THE COINCIDENTAL SALVATION OF THE SURROGATE NIGHT MONUMENT – Danville Chadbourne
|Dimensions||68 × 17.5 × 14 in|
Acrylic on earthenware, wood, and plywood
1 in stock
Artist Bio & Statement:
Danville Chadbourne (b.1949 Bryan, TX) is an American sculptor who works in a range of materials and formats, unified by a distinctive handling of forms and primal symbol imagery. BFA 1971 Sam Houston State University, MFA 1973 Texas Tech University. After teaching studio art and art history at the college level for 17 years at various institutions, Chadbourne quit teaching 1989 to devote himself full-time to his art. He has exhibited extensively at both state and national levels, including over 100 one-person exhibitions. His work is included in numerous private and public collections. Chadbourne’s work has been featured in Sculpture Magazine, Ceramics Monthly and other publications, including The Art of Found Objects: Interviews with Texas Artists (Craig Bunch, Texas A&M Univ. Press, 2016), Surface Decoration: Finishing Techniques (Anderson Turner, American Ceramic Society, 2011) and Art at Our Doorstep: San Antonio Writers and Artists (Nan Cuba, Riley Robinson, Trinity University Press, 2008.) International residencies include ArtSpace India in Calcutta, India and Atelierhaus Hilmsen in Sachsen-Anhalt, Germany. Chadbourne has been the recipient of the Dozier Travel Grant and, in 2019, was awarded the prestigious Individual Artist Support Grant from the Adolph and Esther Gottlieb Foundation. Primarily a sculptor in clay and wood, Chadbourne has created a complex body of work unified by a primal iconography and an artifact-like quality emerging from a very personal and consistent formal, aesthetic and philosophical sense. He has lived in San Antonio, Texas since 1979.
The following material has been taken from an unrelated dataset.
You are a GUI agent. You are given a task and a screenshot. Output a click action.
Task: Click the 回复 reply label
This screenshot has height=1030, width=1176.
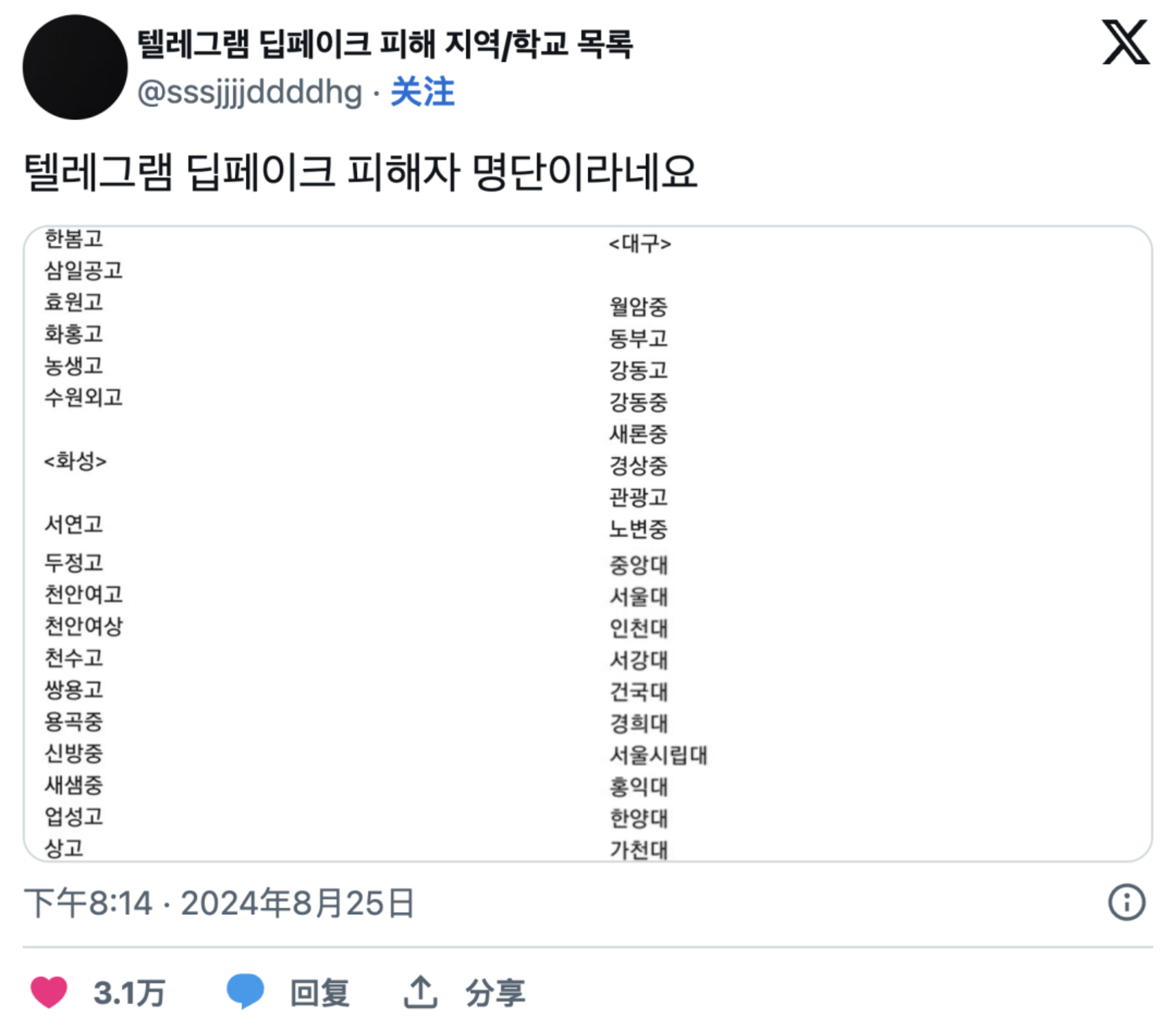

Primarily a sculptor in clay and wood, Chadbourne has created a complex body of work unified by a primal iconography. “My work is concerned with the evocation of spiritual or primal states. I use relatively simple sculptural images, sometimes static, like monuments, other times active, dynamic forms that suggest ritual usage. I use materials and processes that imply cultural attitudes that are harmonious with nature and the passage of time.” The overall effect is that of discovering an artifact that is evidently outside of our culture at one level, but reflects a kind of universal human consciousness, and the perception of our own personal existence. This anthropological quality emerges from a very personal and consistent formal, aesthetic and philosophical sense."